A task, a project or a workspace is completed in this step. Most of the results I close directly in Notion, where they go into the archive. By consciously closing and archiving, I organize completed work results in such a way that I can retrieve them at any time and reuse the results gained or make them available to others.

Conclusion

I have been using C.O.D.E. for about nine months now and already after this short time I notice,

  • that I structure and complete my work better with the help of the four work steps.

  • that I find collected information and results easier and link them in a new way.

  • that I find it easier to share created results because they contain more diverse media, are more structured and result-oriented.

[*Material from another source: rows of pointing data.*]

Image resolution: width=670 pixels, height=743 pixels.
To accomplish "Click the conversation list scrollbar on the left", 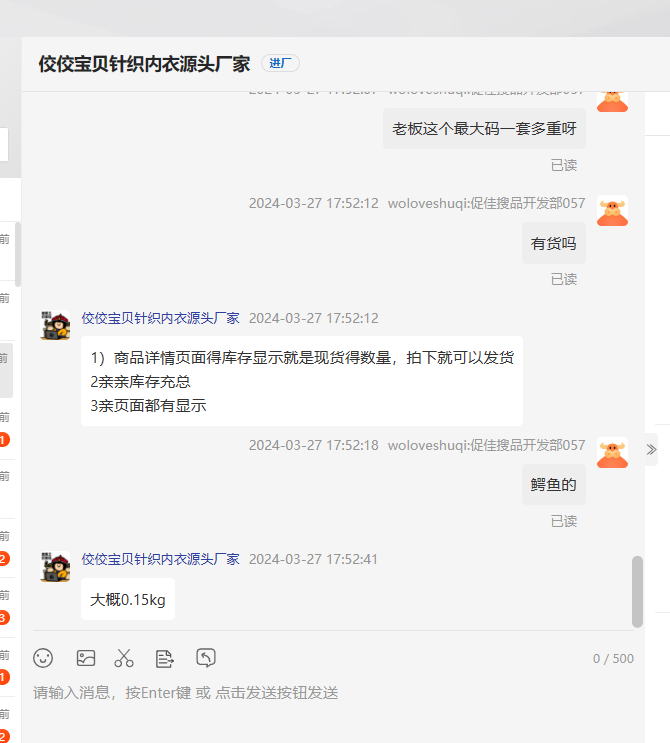I will tap(18, 254).
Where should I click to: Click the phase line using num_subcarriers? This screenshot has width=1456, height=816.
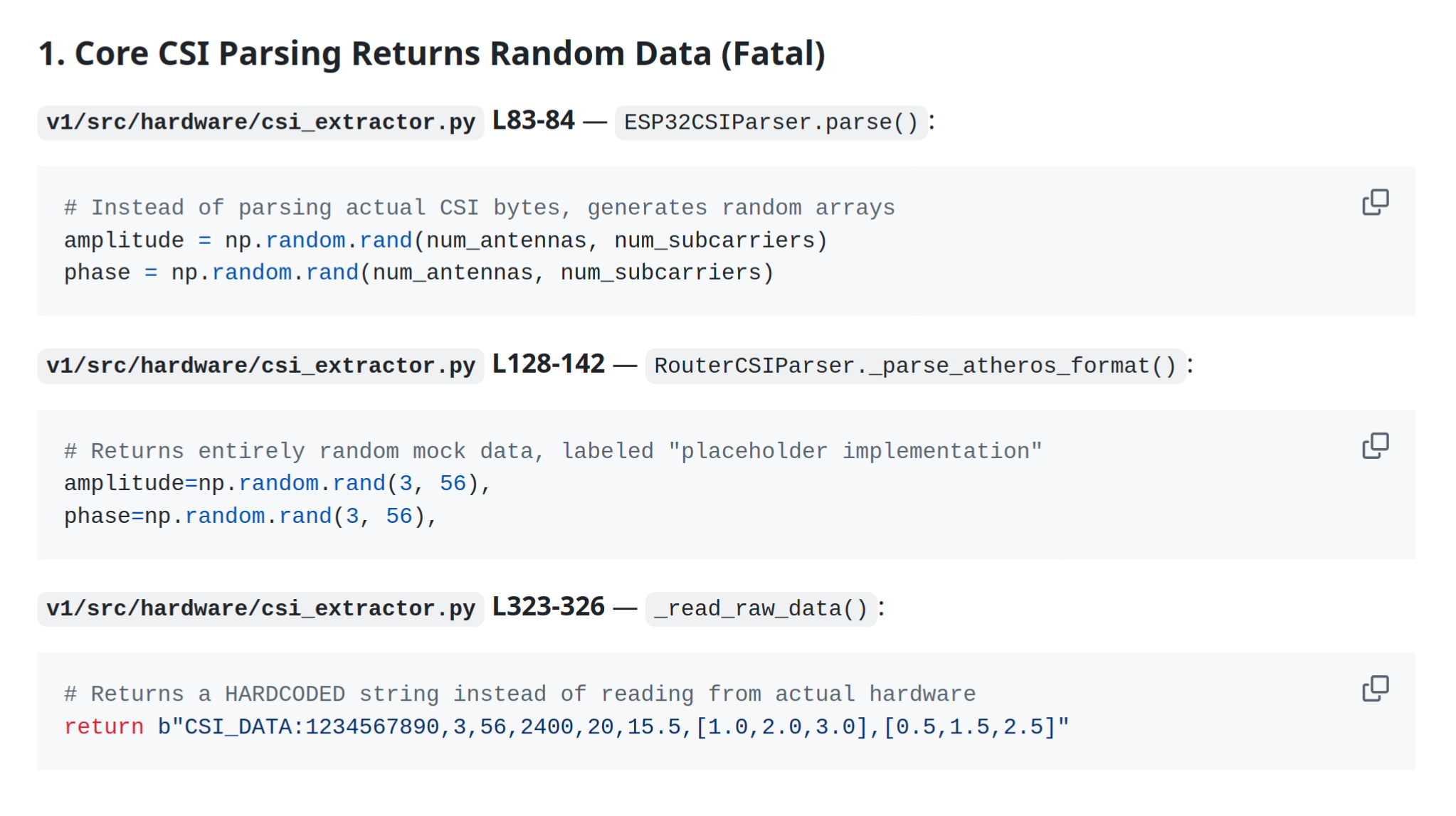tap(418, 272)
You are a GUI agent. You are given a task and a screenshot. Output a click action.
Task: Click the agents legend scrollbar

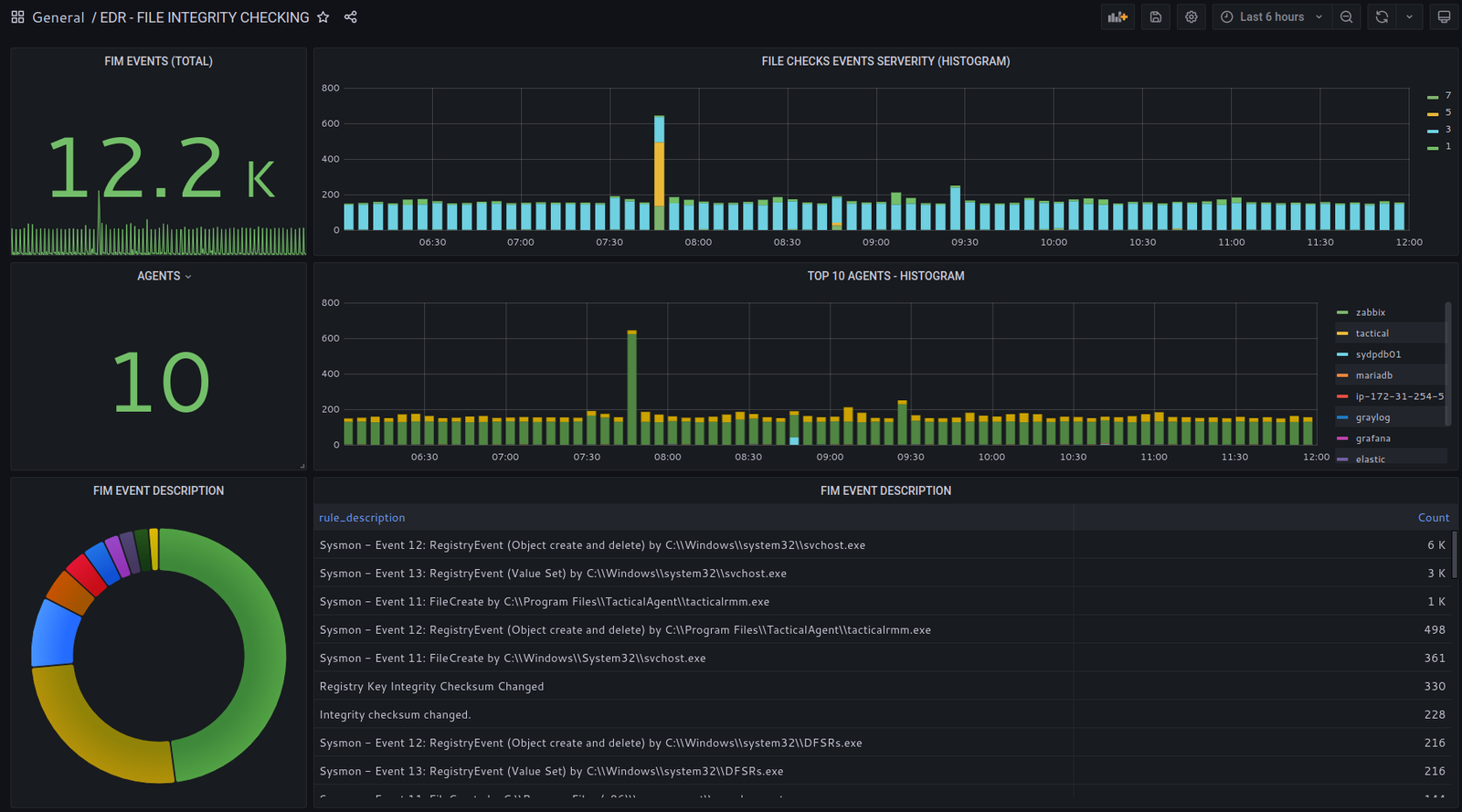[x=1448, y=365]
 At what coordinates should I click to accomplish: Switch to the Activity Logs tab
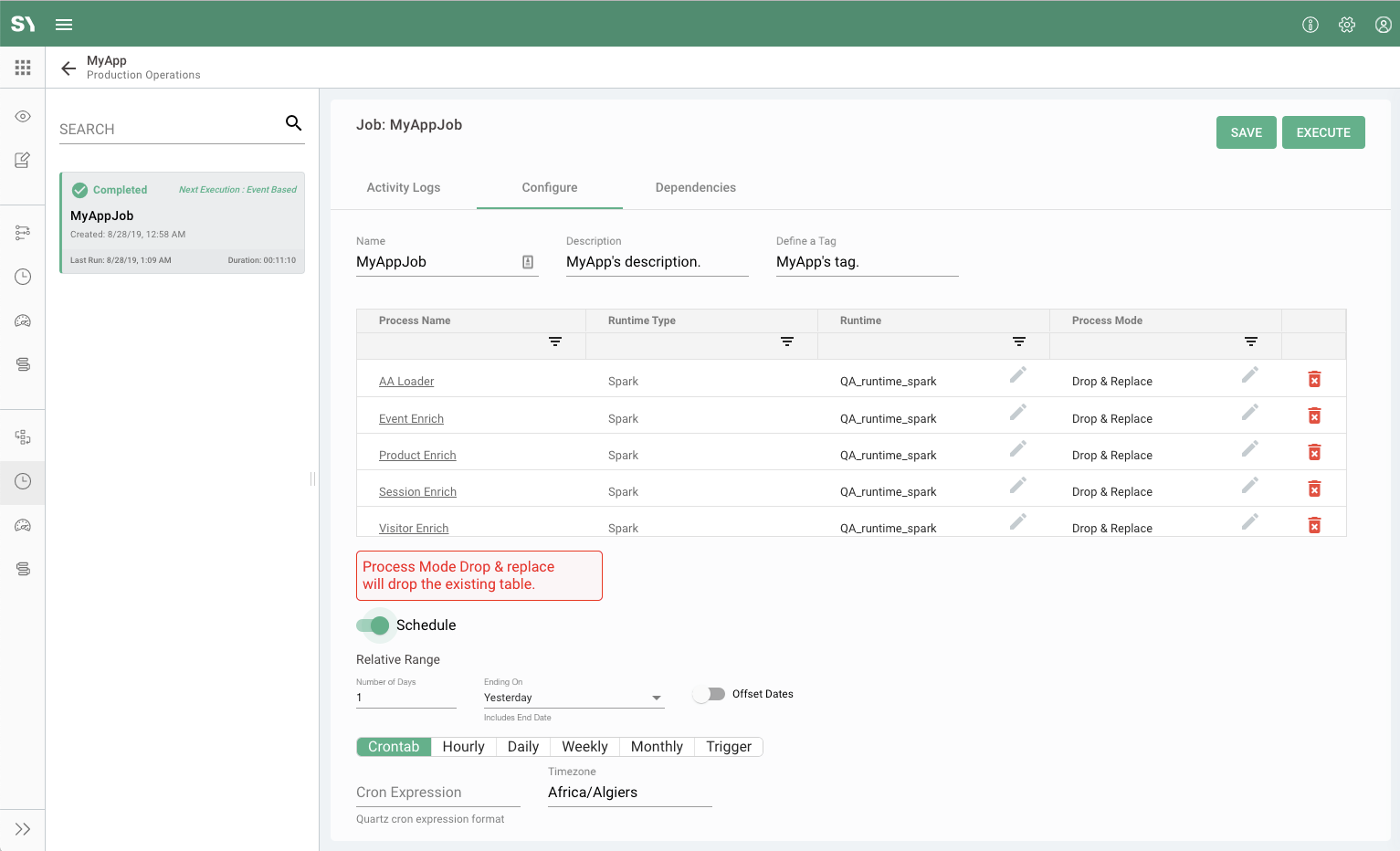[x=403, y=187]
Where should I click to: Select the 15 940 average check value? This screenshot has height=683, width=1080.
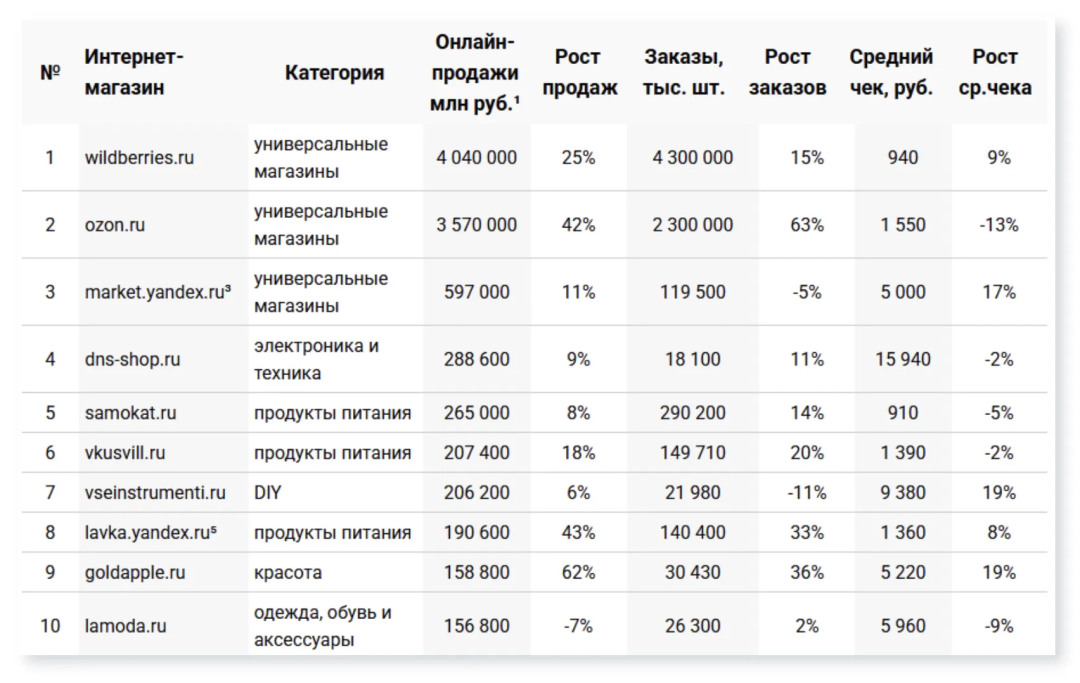[902, 359]
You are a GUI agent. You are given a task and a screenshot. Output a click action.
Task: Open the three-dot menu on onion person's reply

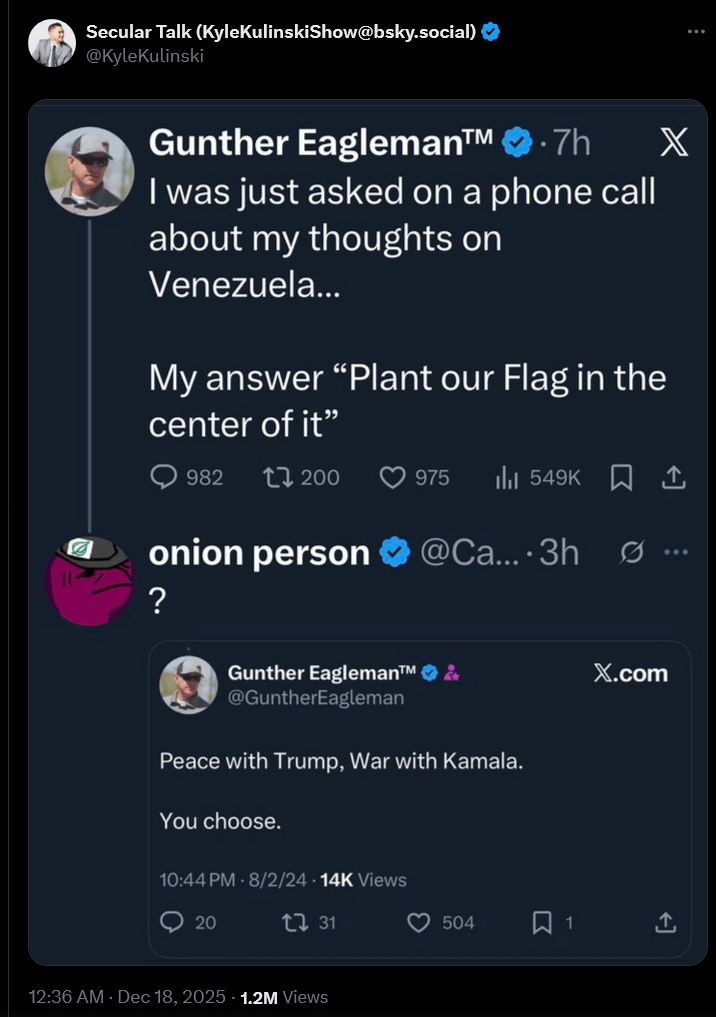pyautogui.click(x=676, y=552)
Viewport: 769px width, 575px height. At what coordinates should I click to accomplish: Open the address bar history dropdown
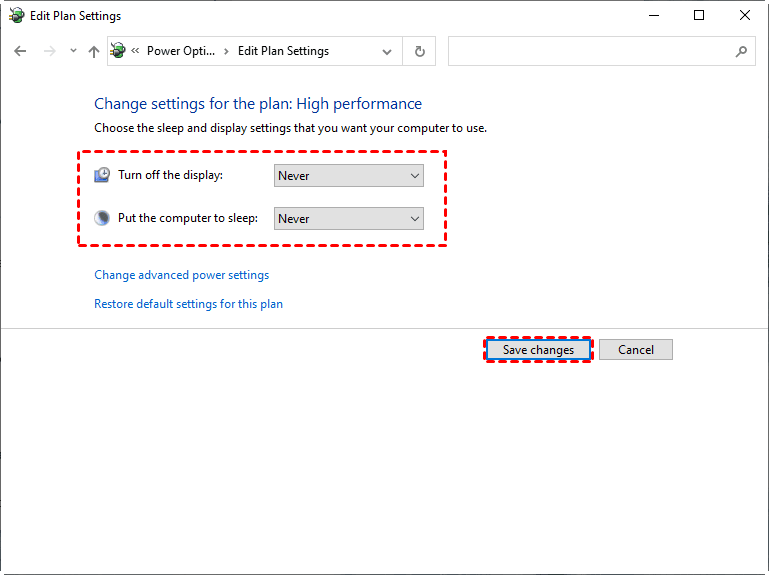(387, 51)
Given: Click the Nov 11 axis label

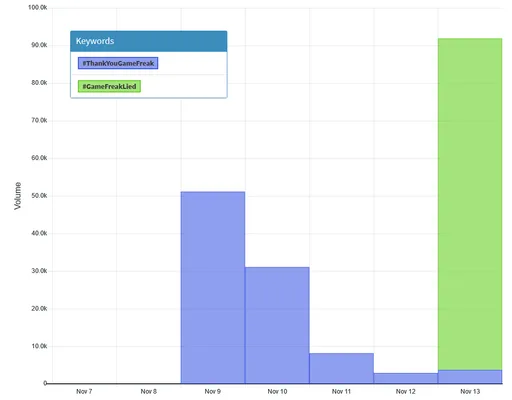Looking at the screenshot, I should (x=341, y=391).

It may sound euphoric, but I have never felt so strongly in the last fifteen years that I am actively managing my collected, organized, and condensed information and results.

 

Education Architects will conduct a pilot course in German from May 24 to June 17 on "Building a Second Brain: "Vernetze dein Gedächtnis. Die Methode Kreativität zu verwalten".

 

(1) This also makes it clear why it makes no sense to compare analog media with digital media. Jörn Muuß-Merholz illustrates this wonderfully with his Pinguin-Medienmetapher.


(2) Over the past twelve years, I have used and tested a wide variety of literature management tools (EndNote, Papers, Bookends, Mendeley, and Zotero), but because I read or wrote scientific literature too irregularly, a consistent use never quite took hold for me.